People will say it's about time to treat the presidency with seriousness and solemnity. The reasoning that our brand of democracy never goes anywhere is this: if we can make fun of the head of state, the occupant of the highest seat of power, then what's sacred anymore? In the senator's case, he no longer needs an image-demolition team from opponents–with a sister with brains in her mouth.
Noynoy isn't even president but instead of platforms and agenda for change, all his youngest sister can ever talk about is his receding hairline, his awful pleated pants, and how she's consulting with comedian and wig-store owner Arnell Ignacio about matters follicular.

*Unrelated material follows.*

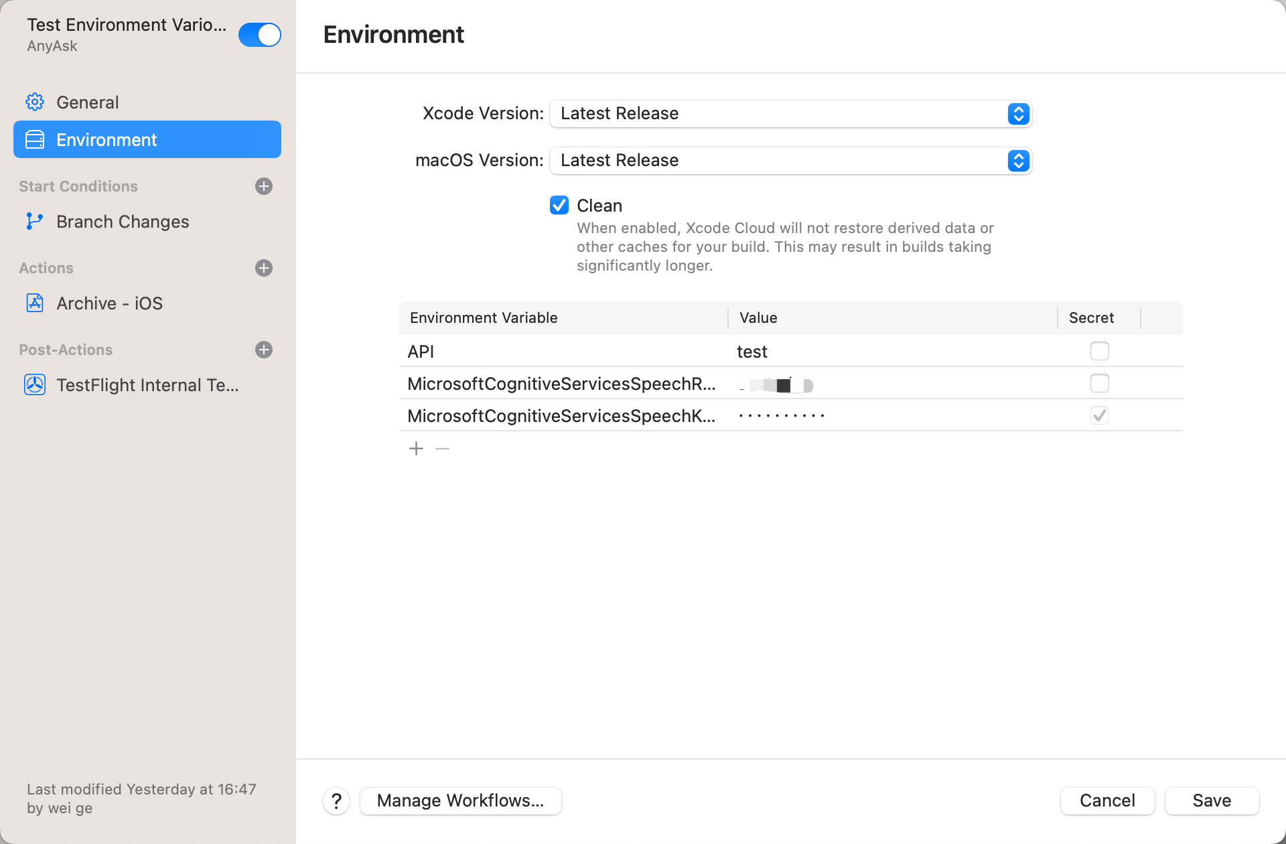The width and height of the screenshot is (1286, 844).
Task: Open the Xcode Version dropdown
Action: point(790,114)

I can very well understand this concern about hair, as well as the mad scampering for designers and stylists. Only shallow people do not judge by first impressions, Oscar Wilde reminds us. What would be infinitely more humiliating, however, is this: when the entire world knows about your tragically receded hairline, and all of a sudden you appear on TV with a Koreanovela star's full head of hair.
"The idea of fashion," writes the semiologist Roland Barthes, "is antipathetic to the idea of sainthood." That last word is the very foundation of this whole Noynoy-for-president business in the first place. For the youngest sister to mindlessly open her mouth is to piss on the mythology.
But maybe we just have to resign ourselves to this fact: it's Kris Aquino's world–we and Kuya Noynoy just live in it.